O Tribunal Regional Eleitoral do Paraná (TRE-PR) decidiu nesta terça-feira (8) que Deltan Dallagnol, ex-procurador da Justiça, está apto a concorrer nas eleições de 2026 para o Senado Federal pelo partido Novo. A corte rejeitou os argumentos que questionavam a elegibilidade do candidato.
O julgamento foi apertado, com 4 votos a favor e 3 contra, tendo a relatora do caso, juíza Vanessa Jamus Marchi, liderado a decisão que considerou Deltan elegível. Segundo ela, a análise da elegibilidade deve ser feita a cada eleição, considerando as provas e fatos atuais, sem aplicar decisões anteriores automaticamente.

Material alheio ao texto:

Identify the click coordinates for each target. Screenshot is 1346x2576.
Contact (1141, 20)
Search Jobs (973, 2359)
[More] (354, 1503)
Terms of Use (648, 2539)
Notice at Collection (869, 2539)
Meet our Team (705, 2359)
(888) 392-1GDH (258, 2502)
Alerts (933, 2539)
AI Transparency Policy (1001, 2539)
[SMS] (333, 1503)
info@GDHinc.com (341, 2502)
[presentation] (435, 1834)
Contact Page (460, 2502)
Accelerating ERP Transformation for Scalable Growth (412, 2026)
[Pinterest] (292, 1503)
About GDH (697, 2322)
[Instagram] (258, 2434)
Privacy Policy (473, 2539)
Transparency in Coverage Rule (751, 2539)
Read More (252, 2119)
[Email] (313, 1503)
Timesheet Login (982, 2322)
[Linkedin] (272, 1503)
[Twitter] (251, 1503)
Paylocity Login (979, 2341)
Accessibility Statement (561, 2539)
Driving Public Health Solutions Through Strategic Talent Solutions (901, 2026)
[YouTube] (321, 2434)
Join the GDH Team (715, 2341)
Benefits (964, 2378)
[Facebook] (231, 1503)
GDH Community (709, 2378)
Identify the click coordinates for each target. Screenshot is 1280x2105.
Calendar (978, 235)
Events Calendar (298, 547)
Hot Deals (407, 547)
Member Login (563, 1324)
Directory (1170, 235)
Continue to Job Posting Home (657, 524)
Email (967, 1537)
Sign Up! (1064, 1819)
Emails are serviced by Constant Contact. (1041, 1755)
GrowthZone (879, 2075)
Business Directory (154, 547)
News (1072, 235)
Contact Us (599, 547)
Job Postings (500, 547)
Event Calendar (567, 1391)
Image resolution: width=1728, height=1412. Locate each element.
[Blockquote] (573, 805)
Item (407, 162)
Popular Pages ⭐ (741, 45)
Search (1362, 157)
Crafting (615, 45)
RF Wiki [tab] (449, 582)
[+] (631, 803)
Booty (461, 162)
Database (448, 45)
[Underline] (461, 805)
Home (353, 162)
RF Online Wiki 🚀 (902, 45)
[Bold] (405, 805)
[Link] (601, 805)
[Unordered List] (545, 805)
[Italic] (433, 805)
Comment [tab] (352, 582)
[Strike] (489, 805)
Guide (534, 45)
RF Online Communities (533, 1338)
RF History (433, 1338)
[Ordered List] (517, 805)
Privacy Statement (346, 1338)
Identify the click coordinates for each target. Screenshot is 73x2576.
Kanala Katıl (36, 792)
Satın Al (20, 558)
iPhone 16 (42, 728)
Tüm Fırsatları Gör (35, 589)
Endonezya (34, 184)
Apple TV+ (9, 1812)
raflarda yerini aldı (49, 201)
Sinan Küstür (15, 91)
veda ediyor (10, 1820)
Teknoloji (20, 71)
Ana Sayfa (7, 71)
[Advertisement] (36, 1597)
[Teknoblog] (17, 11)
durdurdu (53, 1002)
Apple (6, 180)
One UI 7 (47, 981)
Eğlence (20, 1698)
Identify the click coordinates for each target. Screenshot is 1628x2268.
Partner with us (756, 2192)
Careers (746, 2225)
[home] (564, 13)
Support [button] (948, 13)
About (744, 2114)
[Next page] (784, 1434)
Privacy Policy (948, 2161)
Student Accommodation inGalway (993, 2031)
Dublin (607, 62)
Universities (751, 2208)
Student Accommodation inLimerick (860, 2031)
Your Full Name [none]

Votaram a favor da candidatura, além de Vanessa Jamus Marchi, a desembargadora Gisele Lemke, o juiz Osvaldo Canela Júnior e o presidente do TRE-PR, desembargador Luciano Carraasco Falavinha. Os votos contrários foram apresentados pelo juiz Everton Jonir Fagundes Menengola, o corregedor do TRE-PR Fernando Antônio Prazeres e a juíza Nicole Trauczynski.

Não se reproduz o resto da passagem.